Instructions for the task:
Return the lines from the very first one through the line that contains "Looking at the screenshot, I should pos(861,147).", with both ends included, and reproduce them without any changes.

Part of a data file
● ● ● ● ●
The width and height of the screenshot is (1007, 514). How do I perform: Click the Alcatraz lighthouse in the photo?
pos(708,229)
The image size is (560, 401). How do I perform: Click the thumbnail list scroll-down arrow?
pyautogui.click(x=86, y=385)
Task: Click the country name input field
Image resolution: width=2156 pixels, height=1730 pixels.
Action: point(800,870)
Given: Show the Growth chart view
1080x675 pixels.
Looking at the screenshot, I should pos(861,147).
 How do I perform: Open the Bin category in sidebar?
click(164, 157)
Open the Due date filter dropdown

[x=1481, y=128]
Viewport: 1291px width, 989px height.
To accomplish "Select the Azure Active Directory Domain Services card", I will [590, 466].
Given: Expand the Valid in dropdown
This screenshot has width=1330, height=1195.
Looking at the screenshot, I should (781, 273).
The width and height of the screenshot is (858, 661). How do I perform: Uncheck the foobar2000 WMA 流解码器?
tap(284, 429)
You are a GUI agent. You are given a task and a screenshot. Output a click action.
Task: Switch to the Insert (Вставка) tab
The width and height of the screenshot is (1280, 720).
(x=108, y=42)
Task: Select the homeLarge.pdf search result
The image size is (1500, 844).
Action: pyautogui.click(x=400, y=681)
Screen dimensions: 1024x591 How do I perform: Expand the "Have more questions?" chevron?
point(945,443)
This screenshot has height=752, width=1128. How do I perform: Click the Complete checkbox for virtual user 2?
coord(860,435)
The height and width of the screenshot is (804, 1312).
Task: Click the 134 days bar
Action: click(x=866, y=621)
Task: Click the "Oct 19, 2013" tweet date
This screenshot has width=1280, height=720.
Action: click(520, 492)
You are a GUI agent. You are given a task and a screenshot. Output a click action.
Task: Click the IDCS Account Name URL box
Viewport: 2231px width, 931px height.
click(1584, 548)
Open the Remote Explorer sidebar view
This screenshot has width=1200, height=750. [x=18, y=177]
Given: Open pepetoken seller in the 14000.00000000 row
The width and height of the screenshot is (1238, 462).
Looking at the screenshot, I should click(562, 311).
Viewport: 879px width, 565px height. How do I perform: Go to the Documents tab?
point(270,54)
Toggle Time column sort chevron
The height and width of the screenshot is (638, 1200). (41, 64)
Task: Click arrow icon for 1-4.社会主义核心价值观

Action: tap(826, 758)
● ● ● ● ●
Written reply:
The width and height of the screenshot is (1007, 514). How do I perform: Click the Alcatraz lighthouse in the photo?
pos(708,229)
The image size is (560, 401). How do I perform: Click the thumbnail list scroll-down arrow?
pyautogui.click(x=86, y=385)
Task: Click the country name input field
Image resolution: width=2156 pixels, height=1730 pixels.
Action: point(800,870)
Given: Show the Growth chart view
1080x675 pixels.
Looking at the screenshot, I should pos(861,147).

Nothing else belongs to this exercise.